The request
Rewrite the records, changing every "Viewport" to "Window" and leaving everything else unchanged.

Provided information
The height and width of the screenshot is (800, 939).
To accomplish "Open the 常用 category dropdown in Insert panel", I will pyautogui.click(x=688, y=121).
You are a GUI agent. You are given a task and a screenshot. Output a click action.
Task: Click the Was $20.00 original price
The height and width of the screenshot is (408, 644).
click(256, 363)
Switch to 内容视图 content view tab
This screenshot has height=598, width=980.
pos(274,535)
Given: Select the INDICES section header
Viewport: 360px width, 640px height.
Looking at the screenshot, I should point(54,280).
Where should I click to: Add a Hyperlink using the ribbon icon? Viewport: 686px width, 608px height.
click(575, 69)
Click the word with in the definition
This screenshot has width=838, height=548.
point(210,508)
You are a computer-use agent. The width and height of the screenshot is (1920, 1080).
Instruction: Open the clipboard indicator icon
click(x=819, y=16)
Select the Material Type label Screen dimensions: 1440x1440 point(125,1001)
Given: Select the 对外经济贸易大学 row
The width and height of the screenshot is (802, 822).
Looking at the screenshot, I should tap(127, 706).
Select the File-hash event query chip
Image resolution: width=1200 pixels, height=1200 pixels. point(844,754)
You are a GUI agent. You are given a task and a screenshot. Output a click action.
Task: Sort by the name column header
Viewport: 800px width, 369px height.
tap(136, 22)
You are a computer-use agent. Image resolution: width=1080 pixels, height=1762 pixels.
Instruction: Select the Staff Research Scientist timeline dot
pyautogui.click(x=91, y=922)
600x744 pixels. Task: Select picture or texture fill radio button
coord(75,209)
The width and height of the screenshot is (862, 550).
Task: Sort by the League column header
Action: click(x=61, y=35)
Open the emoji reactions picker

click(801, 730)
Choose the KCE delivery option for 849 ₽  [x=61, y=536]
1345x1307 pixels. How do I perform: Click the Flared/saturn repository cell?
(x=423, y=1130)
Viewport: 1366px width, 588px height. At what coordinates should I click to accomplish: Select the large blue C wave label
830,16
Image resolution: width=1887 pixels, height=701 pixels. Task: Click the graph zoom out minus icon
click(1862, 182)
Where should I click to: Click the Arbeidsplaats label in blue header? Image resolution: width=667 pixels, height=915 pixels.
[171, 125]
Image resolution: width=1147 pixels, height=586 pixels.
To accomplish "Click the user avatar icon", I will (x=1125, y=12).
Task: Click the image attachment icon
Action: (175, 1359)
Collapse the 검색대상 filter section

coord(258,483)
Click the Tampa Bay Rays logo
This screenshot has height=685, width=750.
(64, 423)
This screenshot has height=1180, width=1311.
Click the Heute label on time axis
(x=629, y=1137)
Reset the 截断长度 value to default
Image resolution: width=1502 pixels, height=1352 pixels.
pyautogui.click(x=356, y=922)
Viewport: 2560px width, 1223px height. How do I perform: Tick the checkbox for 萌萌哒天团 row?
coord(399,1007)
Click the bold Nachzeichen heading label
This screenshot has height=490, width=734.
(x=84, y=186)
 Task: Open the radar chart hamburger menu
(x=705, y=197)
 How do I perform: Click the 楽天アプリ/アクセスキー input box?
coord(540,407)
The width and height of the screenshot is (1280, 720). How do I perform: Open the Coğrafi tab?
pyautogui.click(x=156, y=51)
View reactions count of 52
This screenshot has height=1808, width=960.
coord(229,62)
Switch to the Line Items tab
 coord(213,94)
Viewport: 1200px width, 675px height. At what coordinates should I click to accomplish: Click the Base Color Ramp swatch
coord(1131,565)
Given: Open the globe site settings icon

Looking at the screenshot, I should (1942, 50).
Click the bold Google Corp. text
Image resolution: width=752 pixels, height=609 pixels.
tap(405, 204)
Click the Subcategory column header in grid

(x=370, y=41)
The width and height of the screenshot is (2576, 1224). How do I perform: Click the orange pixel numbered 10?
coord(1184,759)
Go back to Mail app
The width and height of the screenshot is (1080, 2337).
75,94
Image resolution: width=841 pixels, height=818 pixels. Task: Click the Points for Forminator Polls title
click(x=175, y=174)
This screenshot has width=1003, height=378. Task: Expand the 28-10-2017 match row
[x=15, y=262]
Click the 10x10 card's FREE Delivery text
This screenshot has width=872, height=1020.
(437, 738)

Finished exercise
The height and width of the screenshot is (800, 939).
To accomplish "Open the 常用 category dropdown in Insert panel", I will pyautogui.click(x=688, y=121).
You are a GUI agent. You are given a task and a screenshot. Output a click action.
Task: Click the Was $20.00 original price
The height and width of the screenshot is (408, 644).
click(256, 363)
Switch to 内容视图 content view tab
This screenshot has height=598, width=980.
pos(274,535)
Given: Select the INDICES section header
Window: 360px width, 640px height.
Looking at the screenshot, I should point(54,280).
Where should I click to: Add a Hyperlink using the ribbon icon? Window: 686px width, 608px height.
click(575, 69)
Click the word with in the definition
This screenshot has width=838, height=548.
point(210,508)
You are a computer-use agent. The width and height of the screenshot is (1920, 1080).
Instruction: Open the clipboard indicator icon
click(x=819, y=16)
Select the Material Type label Screen dimensions: 1440x1440 point(125,1001)
Given: Select the 对外经济贸易大学 row
The width and height of the screenshot is (802, 822).
Looking at the screenshot, I should tap(127, 706).
Select the File-hash event query chip
Image resolution: width=1200 pixels, height=1200 pixels. point(844,754)
You are a GUI agent. You are given a task and a screenshot. Output a click action.
Task: Sort by the name column header
Window: 800px width, 369px height.
tap(136, 22)
You are a computer-use agent. Image resolution: width=1080 pixels, height=1762 pixels.
Instruction: Select the Staff Research Scientist timeline dot
pyautogui.click(x=91, y=922)
600x744 pixels. Task: Select picture or texture fill radio button
coord(75,209)
The width and height of the screenshot is (862, 550).
Task: Sort by the League column header
Action: click(x=61, y=35)
Open the emoji reactions picker

click(801, 730)
Choose the KCE delivery option for 849 ₽  [x=61, y=536]
1345x1307 pixels. How do I perform: Click the Flared/saturn repository cell?
(x=423, y=1130)
Window: 1366px width, 588px height. At what coordinates should I click to accomplish: Select the large blue C wave label
830,16
Image resolution: width=1887 pixels, height=701 pixels. Task: Click the graph zoom out minus icon
click(1862, 182)
Where should I click to: Click the Arbeidsplaats label in blue header? Image resolution: width=667 pixels, height=915 pixels.
[171, 125]
Image resolution: width=1147 pixels, height=586 pixels.
To accomplish "Click the user avatar icon", I will (x=1125, y=12).
Task: Click the image attachment icon
Action: (175, 1359)
Collapse the 검색대상 filter section

coord(258,483)
Click the Tampa Bay Rays logo
This screenshot has height=685, width=750.
(64, 423)
This screenshot has height=1180, width=1311.
Click the Heute label on time axis
(x=629, y=1137)
Reset the 截断长度 value to default
Image resolution: width=1502 pixels, height=1352 pixels.
pyautogui.click(x=356, y=922)
Window: 2560px width, 1223px height. How do I perform: Tick the checkbox for 萌萌哒天团 row?
coord(399,1007)
Click the bold Nachzeichen heading label
This screenshot has height=490, width=734.
(x=84, y=186)
 Task: Open the radar chart hamburger menu
(x=705, y=197)
 How do I perform: Click the 楽天アプリ/アクセスキー input box?
coord(540,407)
The width and height of the screenshot is (1280, 720). How do I perform: Open the Coğrafi tab?
pyautogui.click(x=156, y=51)
View reactions count of 52
This screenshot has height=1808, width=960.
coord(229,62)
Switch to the Line Items tab
 coord(213,94)
Window: 1200px width, 675px height. At what coordinates should I click to accomplish: Click the Base Color Ramp swatch
coord(1131,565)
Given: Open the globe site settings icon

Looking at the screenshot, I should (1942, 50).
Click the bold Google Corp. text
Image resolution: width=752 pixels, height=609 pixels.
tap(405, 204)
Click the Subcategory column header in grid

(x=370, y=41)
The width and height of the screenshot is (2576, 1224). How do I perform: Click the orange pixel numbered 10?
coord(1184,759)
Go back to Mail app
The width and height of the screenshot is (1080, 2337).
75,94
Image resolution: width=841 pixels, height=818 pixels. Task: Click the Points for Forminator Polls title
click(x=175, y=174)
This screenshot has width=1003, height=378. Task: Expand the 28-10-2017 match row
[x=15, y=262]
Click the 10x10 card's FREE Delivery text
This screenshot has width=872, height=1020.
(437, 738)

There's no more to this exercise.